_Leslie Lamberson
Lamberson is an assistant professor in the College of Engineering in the Mechanical Engineering and Mechanics Department, with a joint appointment in Materials Science and Engineering.
If you truly want to know what something is made of, you push it past its breaking point, or so the adage goes.
That’s the idea behind Leslie Lamberson’s Dynamic Multifunctional Materials Laboratory, a one-of-a-kind materials testing lab she built from scratch for the purpose of, basically, breaking things.
“We push materials to their extremes to get a better understanding of their behavior under complex, real-world loading conditions,” says Lamberson, an assistant professor in the College of Engineering. “If you know how something breaks, that knowledge informs design. You can tailor it to break in a certain way, or even not to break by understanding its dynamic properties.”
1. TARGET_PRACTICE
This patented two-stage light-gas gun can propel a projectile into a target at hypervelocity speeds of over 7,000 mph. Lamberson personally designed the machine for around $30,000, which is approximately how much it costs to run the NASA Ames Vertical Gun Range (a similar facility) for just one week. Lamberson uses the device to create micrometeoroid, orbital debris, and asteroid impacts within her lab. Plus, the first stage of the two-stage gun can be used individually as a blast tube to replicate the pressure profiles of an IED explosion on the battlefield — information that she’s using to propose ways to improve the protective foams inside soldier’s helmets with the Office for Naval Research.
2. LASER_FOCUS
The green laser light here is used as a lighting source while testing and photographing hypervelocity impacts, because regular white light does not have enough focused intensity to illuminate impact for the high-speed camera (to the right of the laser) to catch. The camera can take images up to 1 million frames per second, allowing it to capture all stages of damage evolution in order to understand how deformations, accelerations and fracture properties of growing cracks evolve under stress. “Using digital image correlation and other full-field optical diagnostics, we can get critical information on quantitative mechanical properties while the material is failing; and this information can be used to aid in the design of next-generation materials and structures,” Lamberson says.
3. STRESS_BEAM
This 20-foot Kolsky bar, also known as a split-Hopkinson pressure bar, is used to measure how materials respond to dynamic strain rates. A researcher would place a material to be tested between two long cylindrical bars, and then use a short projectile bar to strike the uprange end, to create a stress wave that propagates through the test material. Lamberson uses the device to study the effect of rate-dependent compression and confinement on materials, and also has the capability to electrically load and measure the stress and strain of a material under these extreme loading conditions. The equipment can be used with either two 9-foot steel bars to study hard materials like ceramics and rocks, or polycarbonate bars to examine soft materials like rubbers and foams.

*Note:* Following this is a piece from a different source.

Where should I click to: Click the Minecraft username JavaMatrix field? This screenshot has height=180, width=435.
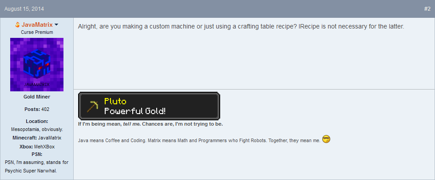[49, 138]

To keep costs down and creativity and capability high, Lamberson designed and built — and even patented — most of the equipment in her lab using Drexel’s Machine Shop and, in some cases, spare parts she acquired from eBay, Craigslist and even Ikea.
Lamberson’s research so far has included replicating asteroid impacts; designing protective gear for soccer athletes and soldiers; examining cortical bone fractures; and testing tungsten carbide, one of the hardest metals known to man, for use in drill bits.